GIS 10 MA/016: Medicaid Extended Coverage - Increased Income Levels
To: Local District Commissioners, Medicaid Directors
From: Judith Arnold, Director Division of Coverage and Enrollment
Subject: Medicaid Extended Coverage - Increased Income Levels
Effective Date: July 1, 2009
Contact Person: Local District Support Unit; Upstate (518)474-8887; NYC (212)417-4500
The purpose of this General Information System (GIS) message is to advise local departments of social services of increased income levels for Qualified Partnership for Long-Term Care policyholders (QPPs) who are eligible for Medicaid Extended Coverage (MEC). Chapter 58 of the Laws of 2009 amended Section 367-f of Social Services Law to allow increased income levels for MEC applicants/recipients (A/Rs).
Effective July 1, 2009, the Centers for Medicare and Medicaid Services (CMS) approved the State's request to increase the income levels used to determine eligibility for Medicaid Extended Coverage. Married QPPs, who are subject to SSI-Related community budgeting, are entitled to a monthly income level equal to the amount of the Spousal Impoverishment Minimum Monthly Maintenance Needs Allowance (currently $2739). Single QPPs, who are subject to SSI-Related community budgeting, are entitled to a monthly income level equal to one-half of the Minimum Monthly Maintenance Needs Allowance (currently $1370). If the QPP has income in excess of these increased income levels, the individual can spenddown to the new level rather than the Medicaid level.

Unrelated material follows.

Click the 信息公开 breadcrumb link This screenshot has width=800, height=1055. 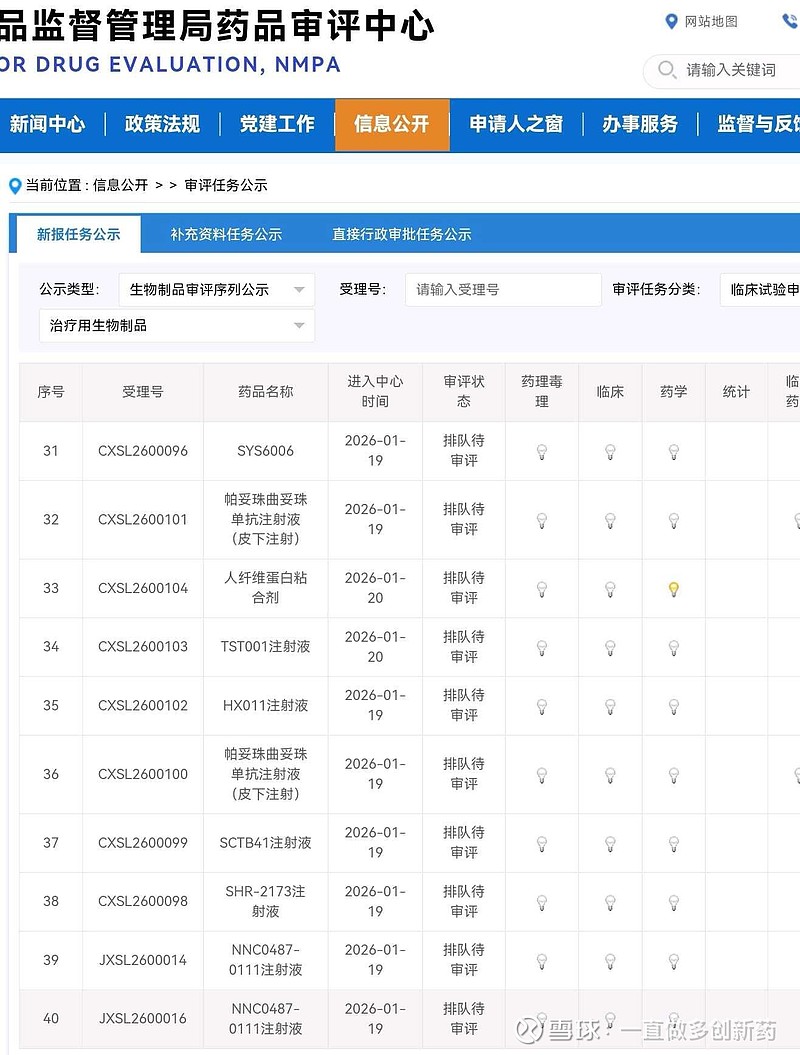(x=120, y=185)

NOTE: These increased income levels do not affect post-eligibility treatment of income for A/Rs subject to chronic care budgeting.
At this time, there are a limited number of cases that will require rebudgeting as a result of these increased income levels. State Department of Health staff will notify local districts of any affected cases in their district and provide guidance on adjustments to existing MBL budgets and the notice requirements. Additionally, some cases may be entitled to reimbursement of spenddown amounts paid for months between July 2009 and the present.

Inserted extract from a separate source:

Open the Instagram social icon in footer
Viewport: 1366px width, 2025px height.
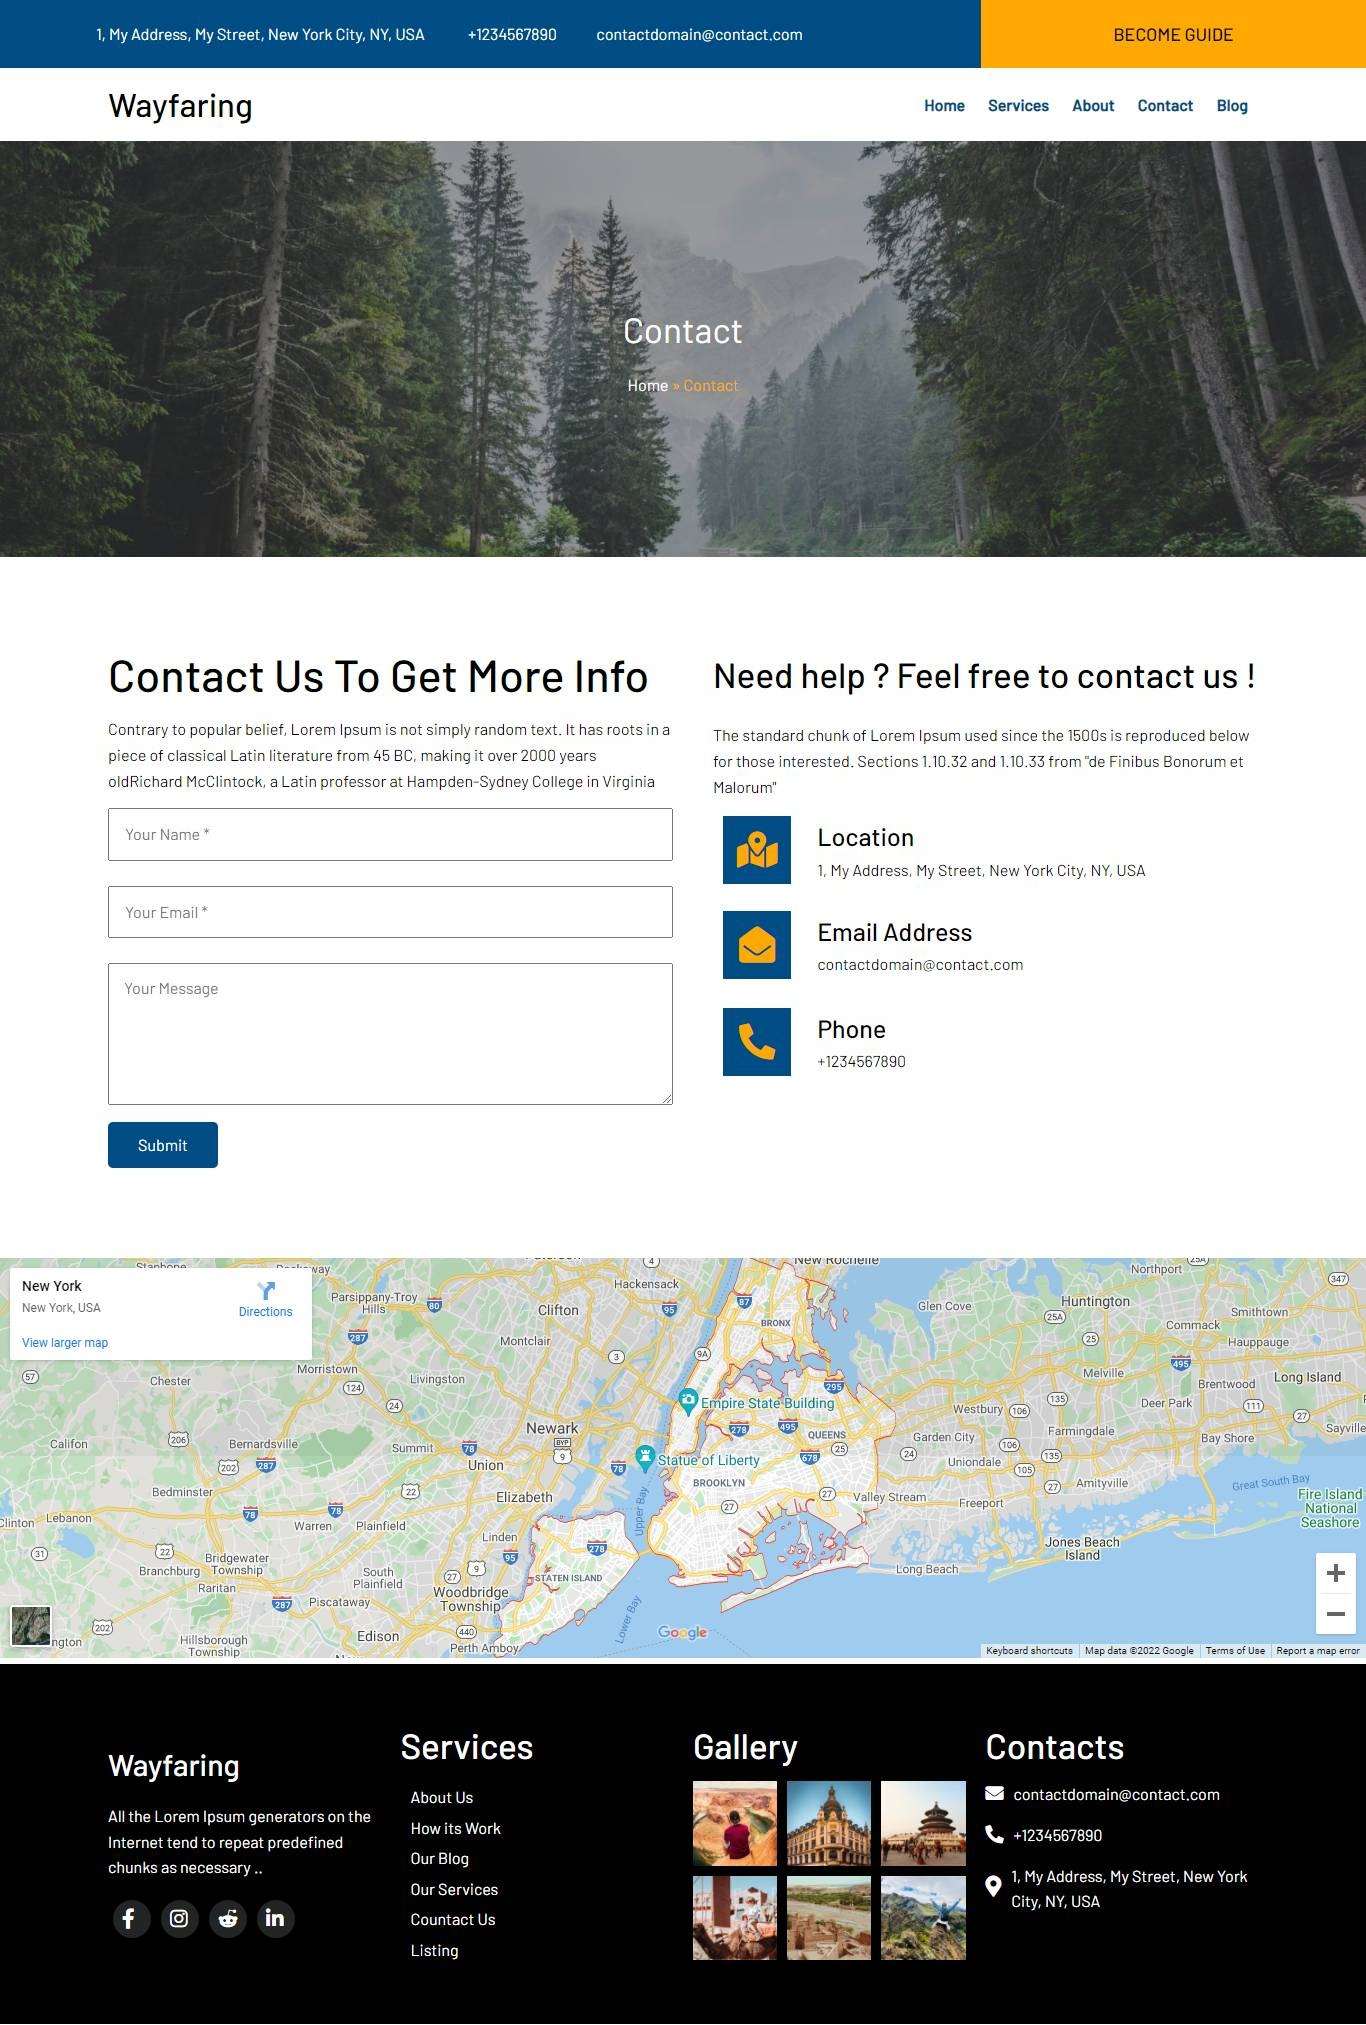[179, 1918]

The Partnership Office within the Office of Long-Term Care will continue to notify local districts when a policyholder's application for MEC should be initiated with the LDSS. This notification will now include instructions regarding manual adjustments to MBL budgets that need to be made to ensure that new MEC cases have their eligibility determined correctly until MBL can be programmed to support the increased income levels.